The worst trial of battle is not always in the battle. At the second battle of Pozières, I had control of a carrying party to serve the line with ammunition and supplies, and ever between us and our objective was the enemy barrage, that hell-broth of bursting rending metal, half-veiled in earth and smoke. Men heavily laden ran that gauntlet as often as six times a day, men who worked to the last minim of their energy, until they fell exhausted and slept actually in the curtain of death. So, in a few days of heroic effort, our numbers were considerably lessened.

There is little time for mourning in or after battle; the time for long, sad thoughts come much later when memory counts over her hallowed recollections. What a gallery of lost heroes in the cost and casualties of such a fight at Pozières: men who went out before their time; the picked prey of fate and circumstance. Amongst the unforgettable ones, with whom to have campaigned for even a little time was a life’s privilege, were Major Eric Brind, who led the attack of the 23rd Battalion, Major Murdoch McKay and Captain Herbert Curnow of the 22nd Battalion, grand spirits with much of that fine chivalry, that exalted courage in their nature, which we are too apt to associate only with great worthies of their past. Major Brind with seen lying wounded in the battle zone, and in an obliterating burst of shell passed out of being and one of sight forever. Bracketed with them in fondest recollection are others like Captain Arthur Kennedy, who fell wounded near the German lines, was taken prisoner and died afterwards in Germany. In his case the Hun seemed to have acted decently, for they sent all particulars of his end to his wife, with a photograph of his grave.15

The distinction as between courage and unconsciousness of fear is a hackneyed topic. The man of high courage in its moral meaning is generally the man of vivid imagination and a full realisation of fear. The one suffers acutely and only his pride, his moral courage, carries him successfully through the strain. The other, much more rare, is the man who is unconscious of physical fear, and he is usually a man of dulled imagination. One takes risks for a definite end, drives himself to do the big thing, because it will be a gain to his side; the other takes risks which have no military value after all.

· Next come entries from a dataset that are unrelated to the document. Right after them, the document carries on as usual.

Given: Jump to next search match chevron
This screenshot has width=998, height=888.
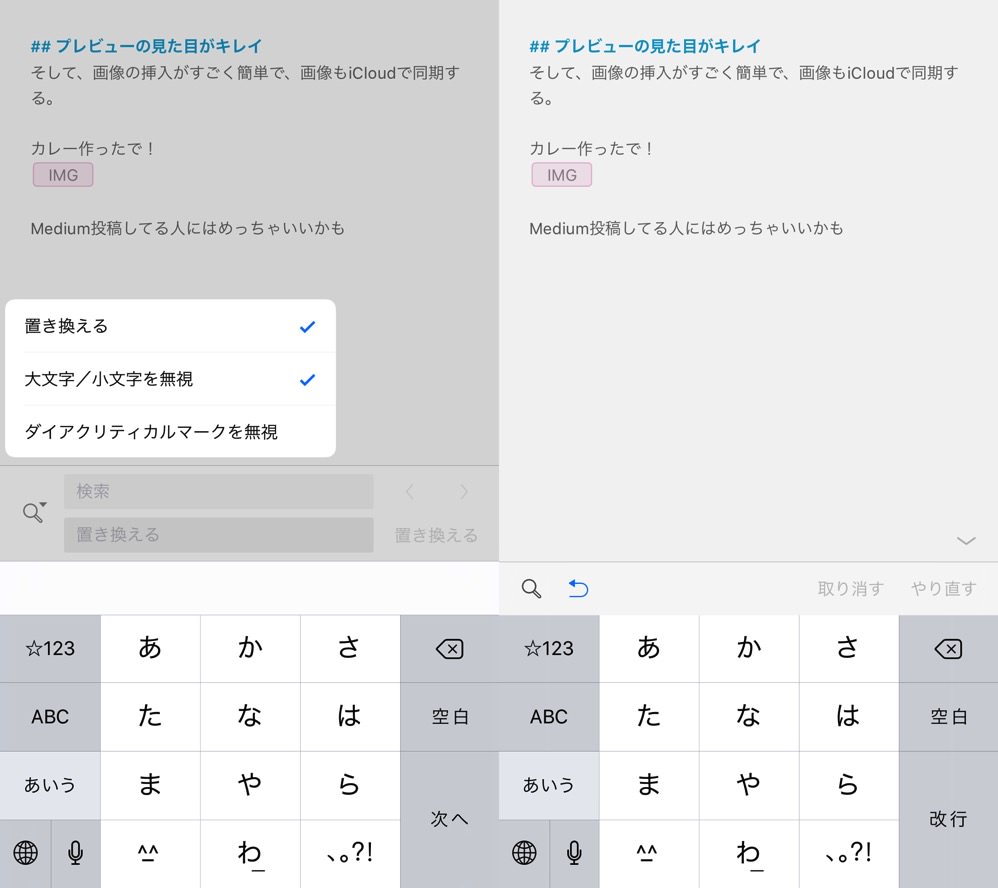Looking at the screenshot, I should tap(464, 492).
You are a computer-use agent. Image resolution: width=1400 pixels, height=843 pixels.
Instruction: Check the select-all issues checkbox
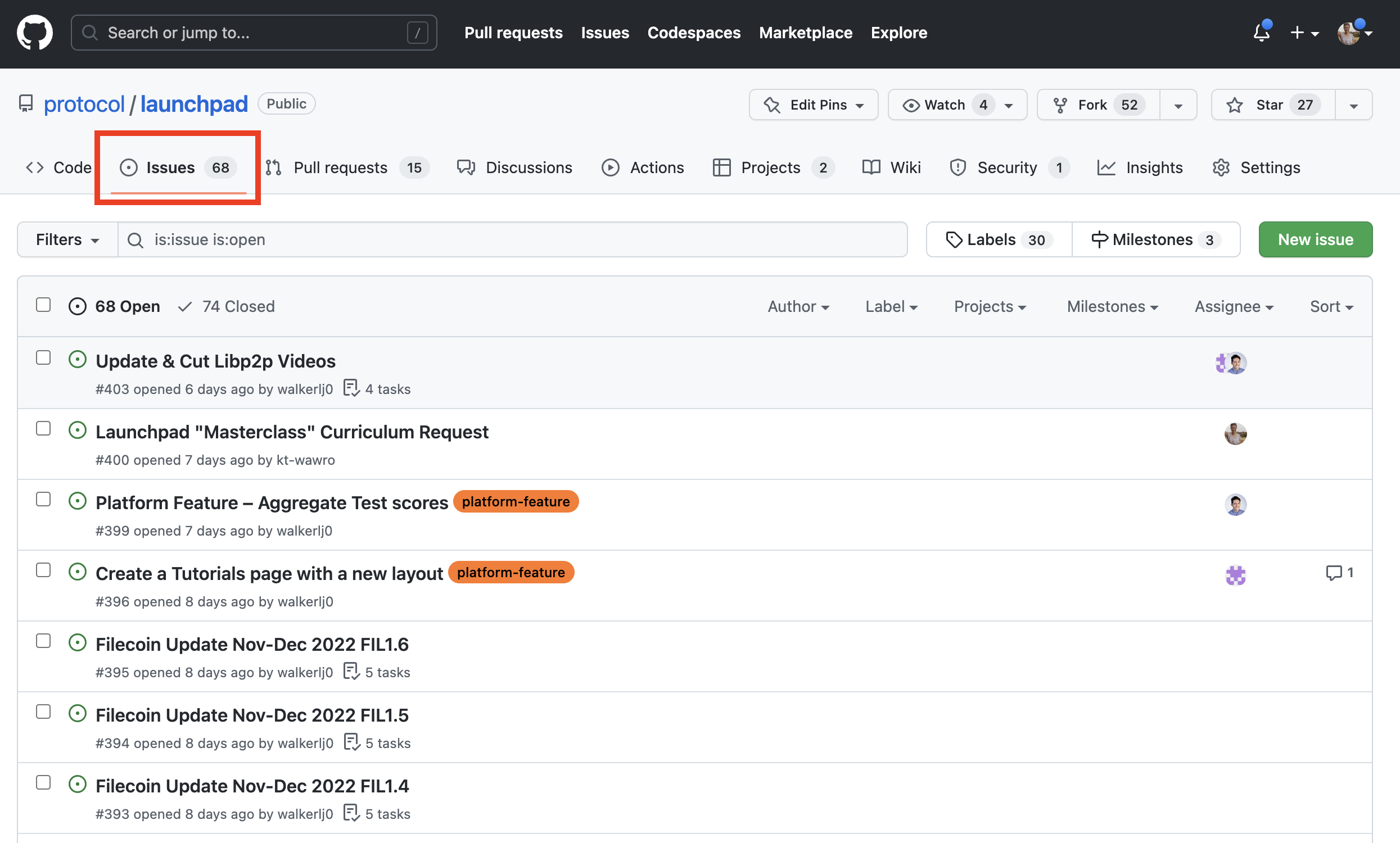43,305
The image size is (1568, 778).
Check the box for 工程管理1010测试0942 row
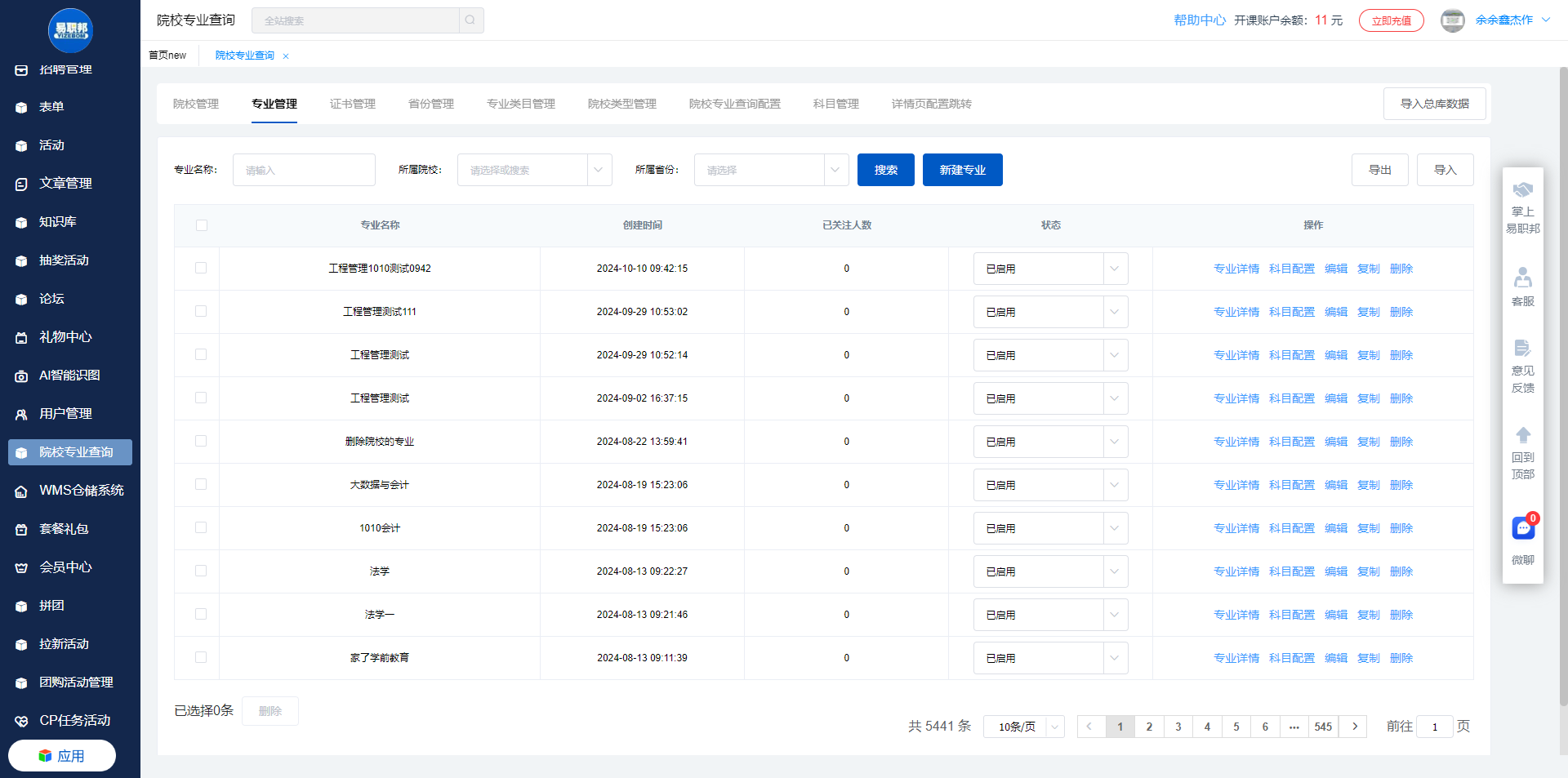click(201, 268)
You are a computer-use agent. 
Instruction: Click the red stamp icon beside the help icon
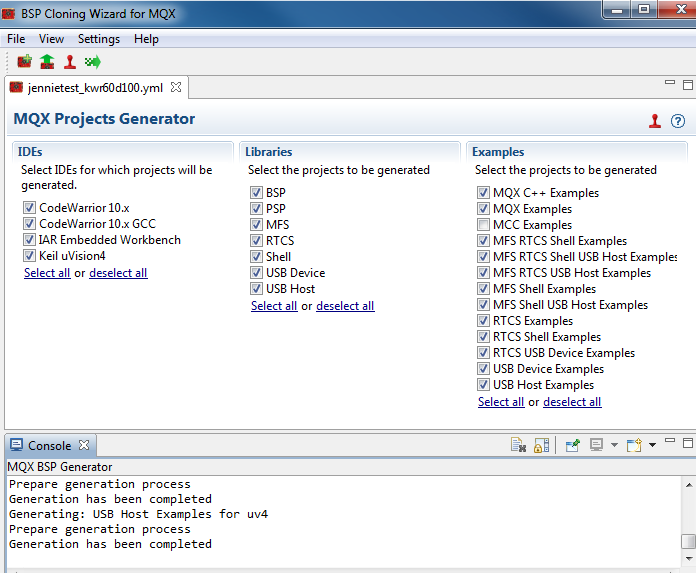click(x=655, y=121)
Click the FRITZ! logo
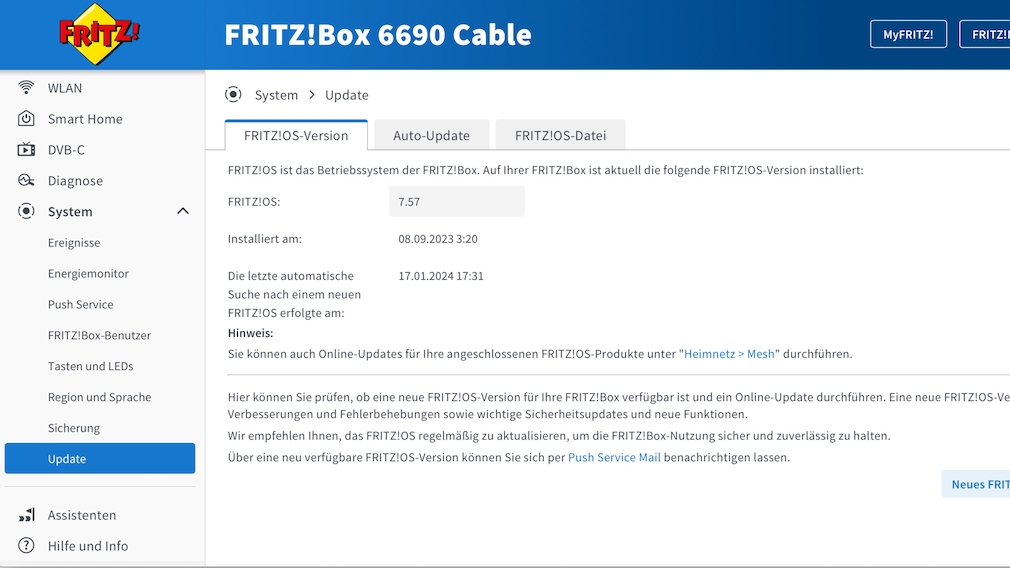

Another of the queer contradictions of battle strain is that men who had survived all the earlier terrors of assault and bombardment, reached the state of hanging on doggedly day after day, go to pieces as soon as relief is promised them. It may be because of the ever changing exigencies of battle, or for some purpose which personally I am unable to appreciate, but relief seldom came when it was first promised, postponement became known in trench language as ‘the relieving stunt.’ With the prospect of early relief men become intensely careful; their disappointment over delay finds angry and impatient expression. When relief comes, however tired men may be, there is an immediate rush for safety, with sometimes bitterly ironical happenings before the succour and rest of the far back billets are reached. The whole ‘ordeal of battle’ is a text of strange sermons that have rarely been preached, a phrase of profound and mysterious meaning.